¿Qué tiene que ver la baronesa Karen Blixen con la gripe porcina?
No apto para aprensivos

26 de abril.- Lo bueno de tener un amigo médico es que puedes preguntarle cosas. Lo malo es que te las contesta.
Ayer, a cuenta de las terribles noticias mexicanas y de las muy preocupantes europeas, le pregunté a mi amigo H. a propósito de la gripe porcina: este nuevo azote de la naturaleza.
La respuesta no fue apta para una persona más bien hipocondríaca, como yo.
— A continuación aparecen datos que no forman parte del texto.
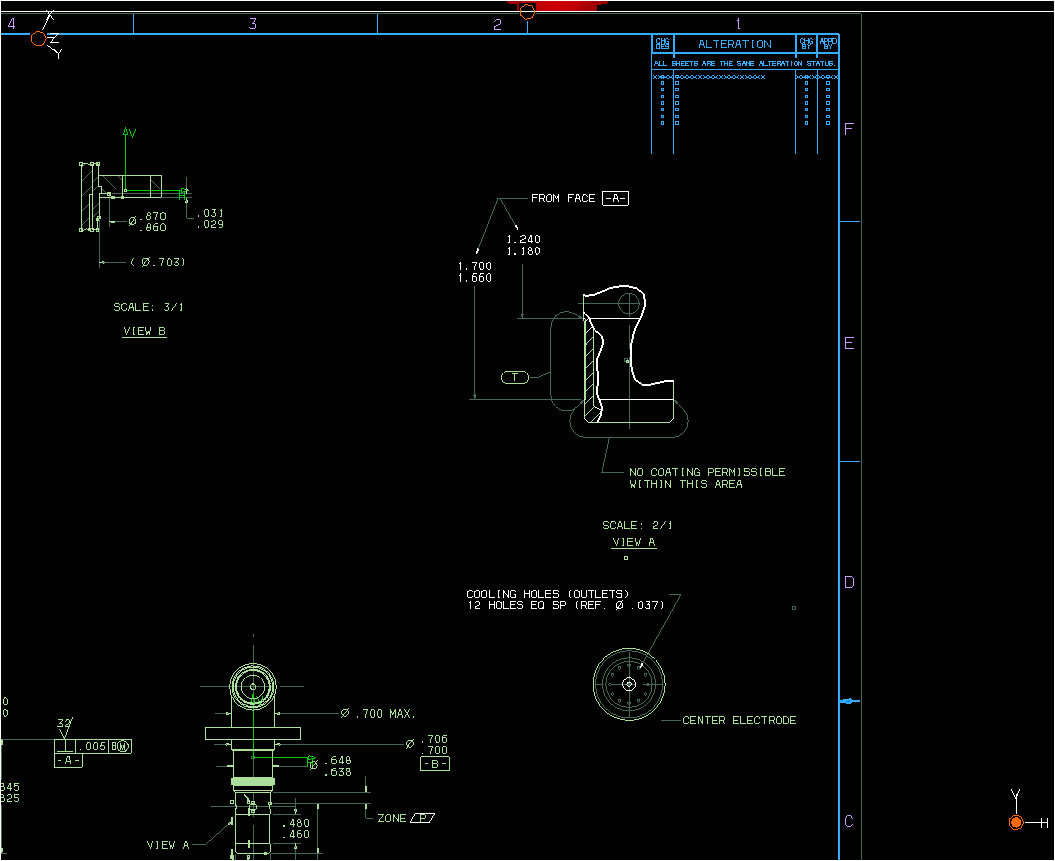This screenshot has height=861, width=1055.
Task: Click the .005 perpendicularity tolerance frame
Action: 93,746
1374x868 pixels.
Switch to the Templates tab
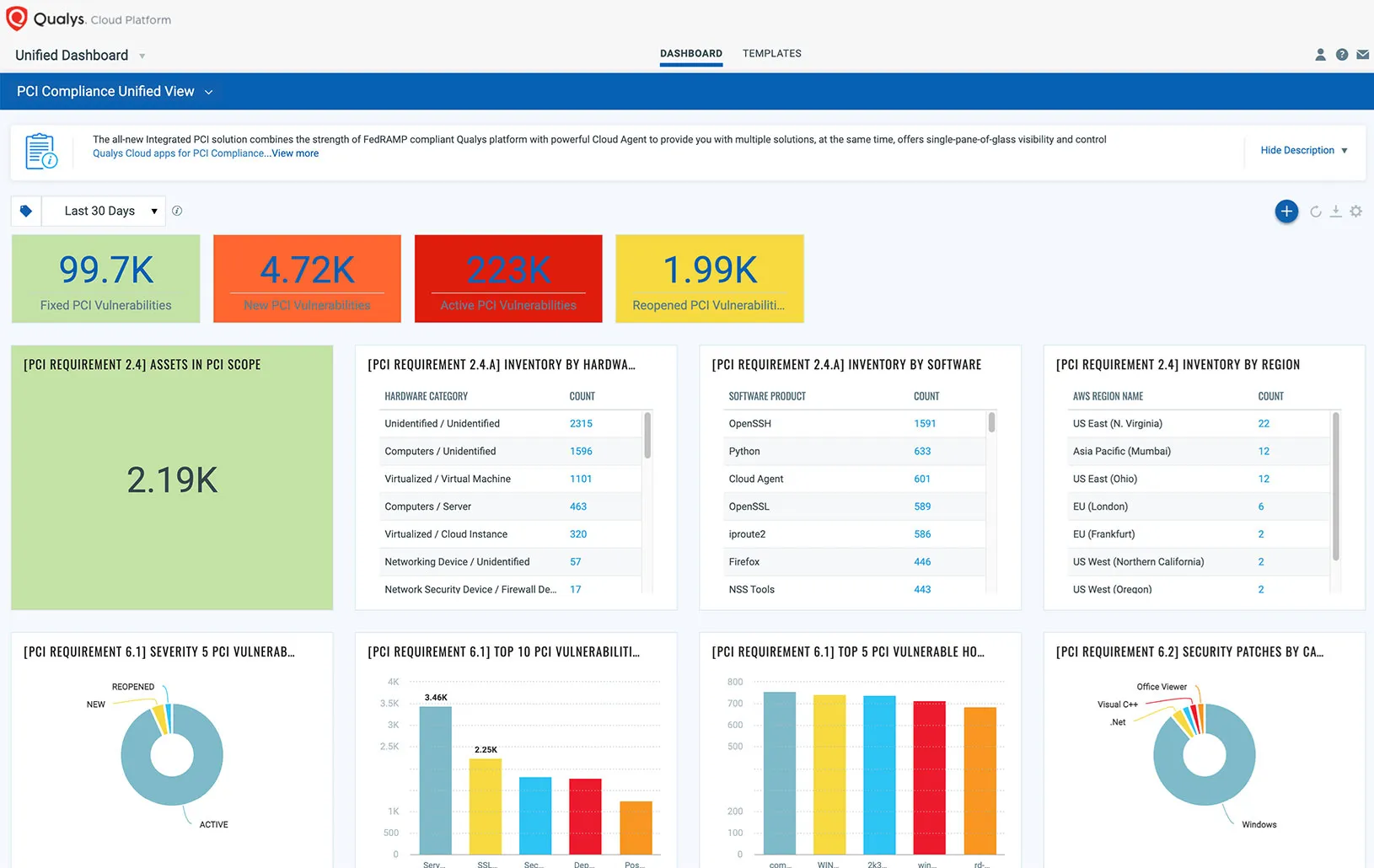tap(771, 54)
Con el aire didáctico que le es peculiar, mi amigo me explicó el proceso de la enfermedad y las causas concretas del fallecimiento de los afectados. Tan precisa fue su relación que hoy, era escuchar a alguien estornudar en el metro, y pensar que el fin del mundo está cerca. Y eso que Austria, de momento, se encuentra a salvo de la plaga.
Mi amigo y yo somos seguidores de Los Tudor y, como no podía ser de otra forma, la situación actual nos ha traido a la memoria la epidemia de peste que se declara en la serie. Encogiéndonos de hombros, convinimos en que, desde los tiempos del octavo Enrique no hemos avanzado tanto.
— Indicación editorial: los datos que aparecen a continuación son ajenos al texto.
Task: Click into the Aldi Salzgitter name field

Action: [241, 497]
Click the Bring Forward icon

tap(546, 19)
Tenemos eso sí, más conocimiento de las causas (o sea, que podemos prevenir la mortandad con higiene y profilaxis) pero en el tratamiento estamos sólo un poquito mejor. Si el paciente no se toma la medicación en las primeras veinticuatro horas es casi seguro que, pasadas otras veinticuatro, estará comprobando si es cierto lo de que se ve una luz al final del túnel.
En Austria, la gripe más famosa es la española.
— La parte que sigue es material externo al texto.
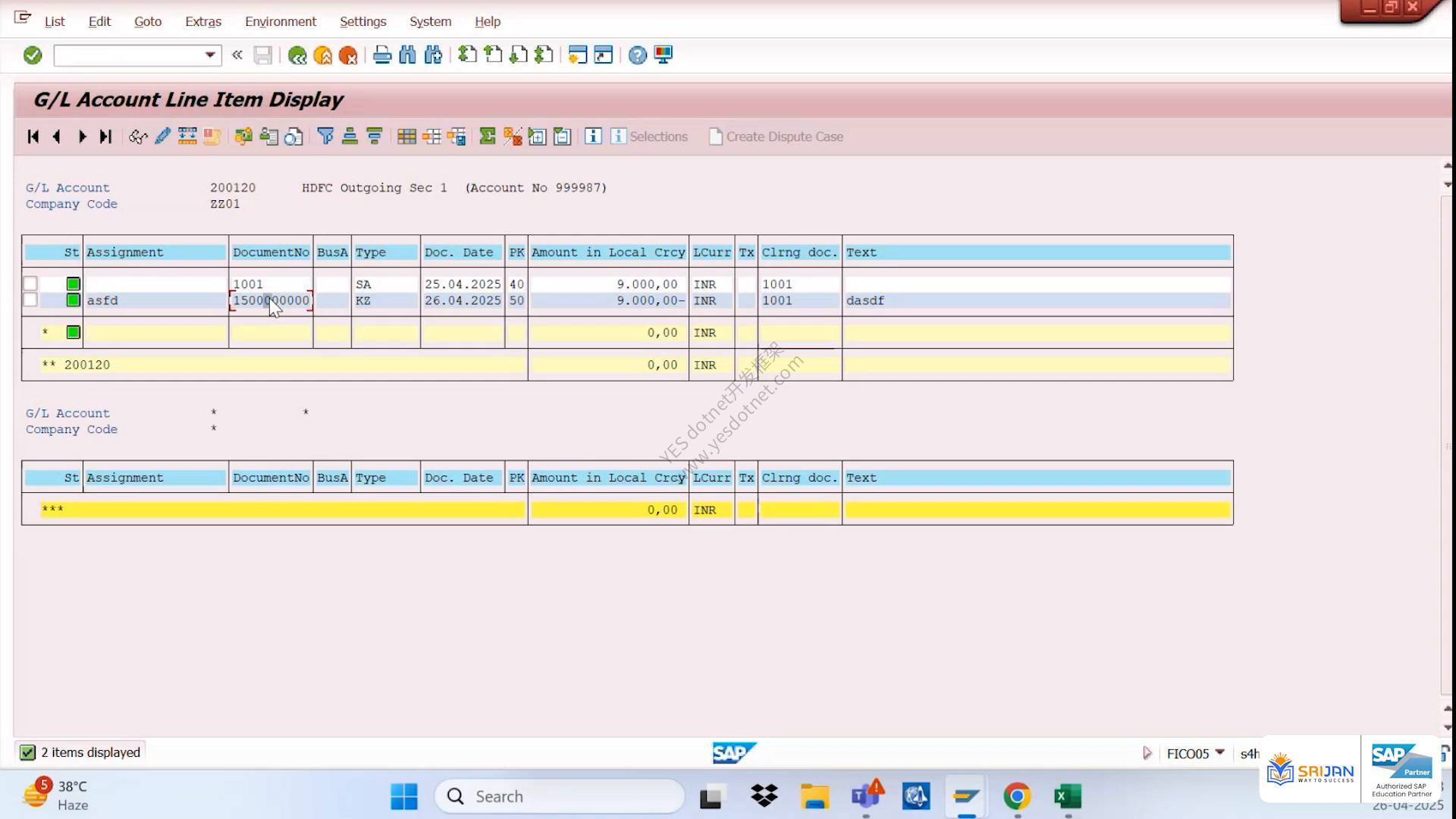Expand the FICO05 system status dropdown
The width and height of the screenshot is (1456, 819).
pos(1219,752)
La epidemia de esta cepa, que asoló el planeta al mismo tiempo que la Gran Guerra, se cepilló –y se dice antes de lo que se escribe- al dos por ciento de la humanidad de la época. Entre los caídos estuvieron, con una semana de diferencia, Egon Schiele –ese gafe- y su pobre mujer embarazada. En aquel momento, claro, no existían los retrovirales que contuvieron hace poco a la gripe aviar, causada por la variedad H5N1 de la gripe.
Tirando del hilo, desenpolvamos mi amigo y yo otras pandemias de importación, como la sífilis, que aún fue el terror de aquellos abuelos nuestros ligeros de cascos. Qué bonito, por cierto, es el vocabulario asociado a esa enfermedad: las espiroquetas, el chancro...La jerga médica tiene un encanto difícil de igualar.
Pues bien: parece ser que un austriaco ganó el Nóbel de medicina por inventar un tratamiento contra esta enfermedad venérea. Consistía la cosa en contagiar a los pobres sifilíticos con el virus de otra enfermedad curable: la malaria. Al poco, las salvajes fiebres de la afección tropical provocaban la rotura de las espiroquetas de la sífilis. Era como convertir al paciente en un autoclave. Si el pobre sobrevivía, se había librado de una muerte segura entre horribles sufrimientos. Una de las afectadas famosas por la sífilis (el mal francés, como se le llamaba) fue la baronesa Karen Blixen que probó en sus carnes el tratamiento con arsénico –único conocido en su época- que la dejó estéril pero que le prolongó una vida literaria fecundísima.
(Mientras escribo esto leo que acaba de haber un terremoto en el DF. Joé: no levantamos cabeza).